Time Series Forecasting with CNNs in PyTorch and TensorFlow
Convolutional Neural Networks (CNNs) are commonly used for image recognition tasks, but recent advances have shown that CNNs can also be effective for time series forecasting. This approach leverages the ability of CNNs to extract patterns from sequences of data, offering a powerful alternative to traditional Recurrent Neural Networks (RNNs) and Long Short-Term Memory (LSTM) networks. In this article, we’ll explore how CNNs can be adapted for time series forecasting and compare them with traditional models like RNNs and LSTMs.
Table of Contents
- Why Use CNNs for Time Series Forecasting?
- CNN Architecture for Time Series Forecasting
- CNN Model for Time Series Forecasting in TensorFlow
- Evaluation Metrics Beyond MSE
- Hyperparameter Tuning
- CNN Model for Time Series Forecasting in PyTorch
- Best Practices and Final Thoughts
- Conclusion
1. Why Use CNNs for Time Series Forecasting?
CNNs are traditionally associated with image processing, but they have been successfully adapted for time series data because of their ability to learn features through convolutional layers. The advantages of using CNNs for time series forecasting include:
- Parallel Processing: Unlike RNNs and LSTMs, CNNs don’t need to maintain a sequence order and can process multiple parts of the data in parallel.
- Efficiency: CNNs are computationally more efficient, making them suitable for large datasets.

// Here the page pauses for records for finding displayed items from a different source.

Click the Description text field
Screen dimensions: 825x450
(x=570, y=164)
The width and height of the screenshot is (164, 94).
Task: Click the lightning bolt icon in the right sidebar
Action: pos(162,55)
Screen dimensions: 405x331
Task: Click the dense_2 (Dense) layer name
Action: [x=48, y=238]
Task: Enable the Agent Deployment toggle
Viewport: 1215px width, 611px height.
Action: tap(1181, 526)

- Feature Extraction: The convolutional layers automatically learn hierarchical features in the time series, capturing both local and global patterns.
However, CNNs may struggle to capture long-term dependencies in the data. RNNs and LSTMs often perform better in this area by maintaining state over longer sequences.

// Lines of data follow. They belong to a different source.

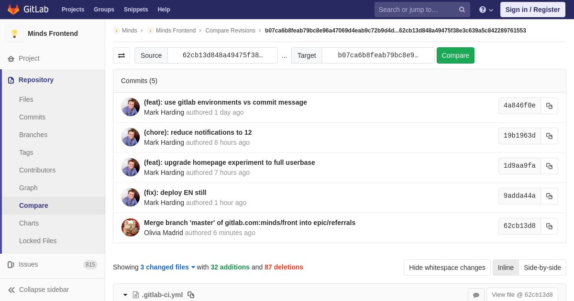Toggle comments on .gitlab-ci.yml file
Screen dimensions: 574x301
(x=476, y=295)
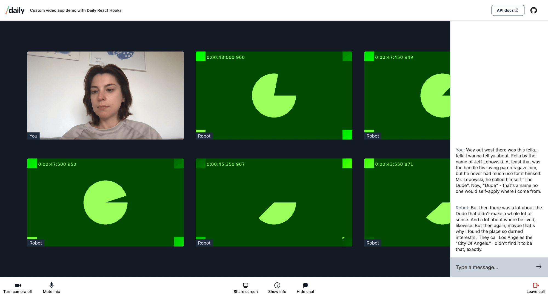Mute the microphone using the mic icon

click(x=51, y=285)
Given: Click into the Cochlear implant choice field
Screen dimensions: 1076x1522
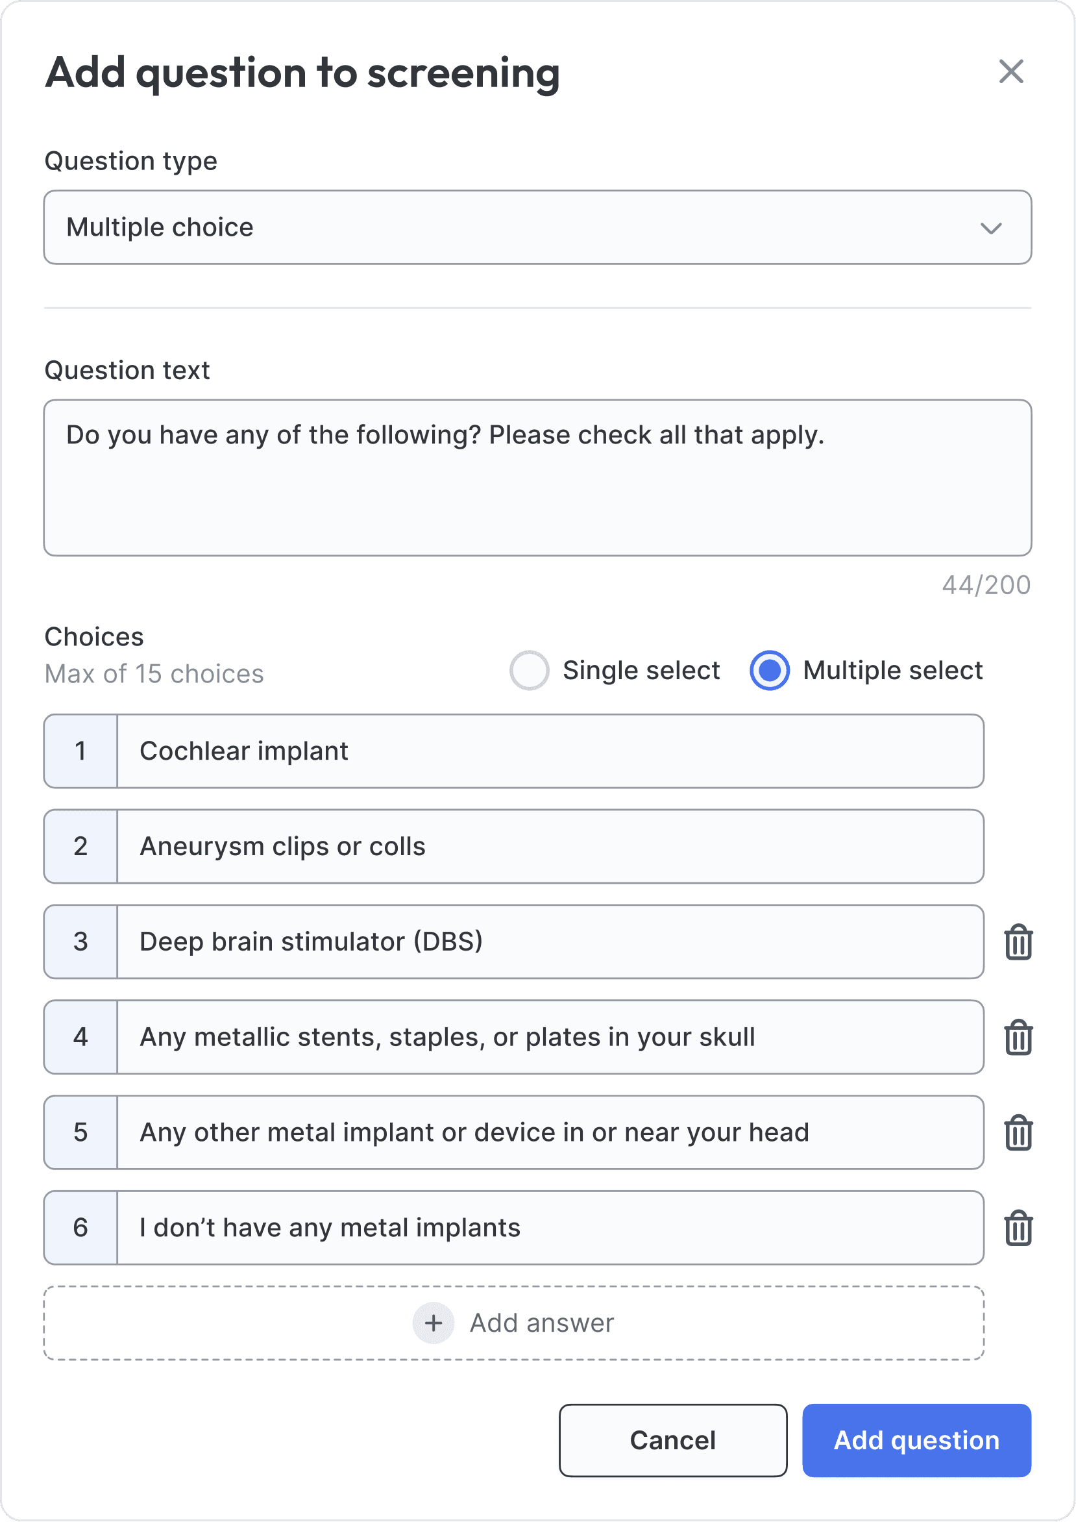Looking at the screenshot, I should click(x=550, y=751).
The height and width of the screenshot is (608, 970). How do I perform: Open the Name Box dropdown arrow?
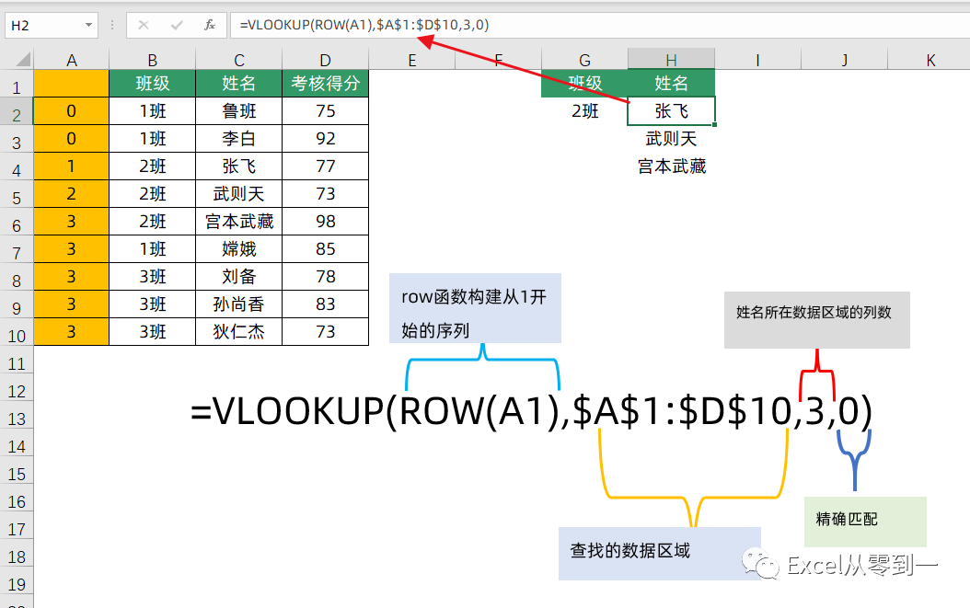pos(87,25)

2. CNN Architecture for Time Series Forecasting
A CNN architecture designed for time series forecasting typically uses 1D convolutions. Each time step is treated as a “spatial” dimension, with the goal of detecting features within the time domain.
In this section, we’ll work with a more complex multivariate time series dataset that includes seasonality and multiple features such as temperature, humidity, and pressure.
2.1 Data Generation and Preprocessing
We start by generating synthetic multivariate time series data.
import numpy as np
import tensorflow as tf
from sklearn.preprocessing import MinMaxScaler
from sklearn.model_selection import train_test_split
# Set random seed for reproducibility
np.random.seed(42)
# Generate synthetic time series data with seasonality and multiple features
time_steps = 1000
time = np.arange(0, time_steps)
temperature = np.sin(time * 0.1) + np.random.normal(0, 0.1, time_steps)
humidity = np.cos(time * 0.1) + np.random.normal(0, 0.1, time_steps)
pressure = np.sin(time * 0.05) + np.random.normal(0, 0.05, time_steps)
# Stack features into a multivariate dataset
data = np.column_stack((temperature, humidity, pressure))
Note: Setting a random seed ensures that the results are reproducible.
2.2 Data Scaling and Windowing
Next, we normalize the data and create a dataset using a sliding window approach.
# Normalize the data
scaler = MinMaxScaler(feature_range=(0, 1))
data_scaled = scaler.fit_transform(data)
# Create dataset with sliding window
def create_multivariate_dataset(data, window_size):
x, y = [], []
for i in range(len(data) - window_size):
x.append(data[i:i+window_size])
y.append(data[i+window_size, 0]) # Predicting the first feature (temperature)
return np.array(x), np.array(y)
window_size = 20
x, y = create_multivariate_dataset(data_scaled, window_size)
Splitting the Data:
We split the data into training and testing sets to evaluate the model’s performance on unseen data.
from sklearn.model_selection import train_test_split
x_train, x_test, y_train, y_test = train_test_split(
x, y, test_size=0.2, random_state=42, shuffle=False
)
Note: We set shuffle=False
to maintain the time order in time series data.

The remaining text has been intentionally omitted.